Goal: Paired t-test on mean univariate activation (Cued-Uncued)

Preprocessing

arousal.bold.uni <- read_csv("task-arousal_maskedMeanEff.csv")
## New names:
## Rows: 1872 Columns: 4
## ── Column specification
## ──────────────────────────────────────────────────────── Delimiter: "," chr
## (2): zmap, mask dbl (2): ...1, meanEffEstimate
## ℹ Use `spec()` to retrieve the full column specification for this data. ℹ
## Specify the column types or set `show_col_types = FALSE` to quiet this message.
## • `` -> `...1`
filtered_df <- arousal.bold.uni %>%
  filter(str_detect(zmap, "contrast-Cued_zmap") | str_detect(zmap, "contrast-Uncued_zmap")) %>%
  mutate(subject = str_extract(zmap, "(?<=sub-)(.*?)(?=_task)"),
    pretty_mask = map_chr(mask, ~basename(.x)),
    contrast = str_extract(zmap, "(?<=contrast-)(.*?)(?=_zmap)"))

Paired t-test

library(dplyr)
library(tidyr)
library(purrr)
library(broom)
## Warning: package 'broom' was built under R version 4.2.3
# Spread the dataframe so that each subject has one row with both Cued and Uncued values.
spread_df <- filtered_df %>% select(-c(`...1`,zmap,mask)) %>%
  spread(key = contrast, value = meanEffEstimate) 

# Perform a paired t-test for each mask and tidy the results.
t_test_results <- spread_df %>%
  group_by(pretty_mask) %>%
  do(tidy(t.test(.$Cued, .$Uncued, paired = TRUE)))

# Focus on predefined ROIs
t_test_results.filtered <-t_test_results %>% ungroup %>% filter(pretty_mask %in% c("resampled_vinsula_mask.nii.gz","resampled_vsgcv2_mask.nii.gz","resampled_vamygdala_mask.nii.gz","resampled_vorbitofrontal_mask.nii.gz"))

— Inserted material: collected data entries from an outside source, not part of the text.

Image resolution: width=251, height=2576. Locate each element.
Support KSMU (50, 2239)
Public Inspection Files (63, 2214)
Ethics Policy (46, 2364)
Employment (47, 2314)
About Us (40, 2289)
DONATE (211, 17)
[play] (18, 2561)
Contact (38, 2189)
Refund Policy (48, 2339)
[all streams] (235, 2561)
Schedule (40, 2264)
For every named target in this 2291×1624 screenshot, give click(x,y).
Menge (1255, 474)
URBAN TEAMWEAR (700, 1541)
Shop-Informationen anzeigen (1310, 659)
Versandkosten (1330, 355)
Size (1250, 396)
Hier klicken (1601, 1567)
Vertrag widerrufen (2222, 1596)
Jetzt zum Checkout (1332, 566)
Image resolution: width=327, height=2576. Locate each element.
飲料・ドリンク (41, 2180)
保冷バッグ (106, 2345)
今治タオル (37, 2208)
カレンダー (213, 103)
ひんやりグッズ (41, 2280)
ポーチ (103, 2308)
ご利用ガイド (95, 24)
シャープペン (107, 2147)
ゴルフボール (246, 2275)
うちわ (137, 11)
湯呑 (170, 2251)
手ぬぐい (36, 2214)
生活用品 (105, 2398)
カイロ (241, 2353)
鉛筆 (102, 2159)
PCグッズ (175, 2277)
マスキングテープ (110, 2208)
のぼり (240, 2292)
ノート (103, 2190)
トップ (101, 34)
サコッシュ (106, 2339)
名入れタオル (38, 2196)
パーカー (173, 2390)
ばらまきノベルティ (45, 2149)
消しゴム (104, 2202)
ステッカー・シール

kable(t_test_results.filtered)
pretty_mask estimate statistic p.value parameter conf.low conf.high method alternative
resampled_vamygdala_mask.nii.gz -0.1699035 -0.8858532 0.3880560 17 -0.5745587 0.2347517 Paired t-test two.sided
resampled_vinsula_mask.nii.gz -0.4946816 -2.7680838 0.0131592 17 -0.8717248 -0.1176385 Paired t-test two.sided
resampled_vorbitofrontal_mask.nii.gz -0.2555129 -2.5601917 0.0202798 17 -0.4660772 -0.0449485 Paired t-test two.sided
resampled_vsgcv2_mask.nii.gz -0.3121361 -2.7674111 0.0131778 17 -0.5501020 -0.0741701 Paired t-test two.sided

looks like insula, ofc and sgACC is sig at p<0.05

Visualize paired t-test of mean bold per each ROI

filtered_df.2 <- filtered_df %>% select(-c(`...1`,zmap,mask)) %>%
  mutate(
    pretty_mask_name = case_when(
      str_detect(pretty_mask, "insula") ~ "Insula",
      str_detect(pretty_mask, "orbitofrontal") ~ "OFC",
      str_detect(pretty_mask, "sgc") ~ "sgACC",
      str_detect(pretty_mask, "amygdala") ~ "Amygdala",
      TRUE ~ "Other"
    )
  )

filtered_df.2 <- filtered_df.2 %>% filter(pretty_mask %in% c("resampled_vinsula_mask.nii.gz","resampled_vsgcv2_mask.nii.gz","resampled_vamygdala_mask.nii.gz","resampled_vorbitofrontal_mask.nii.gz"))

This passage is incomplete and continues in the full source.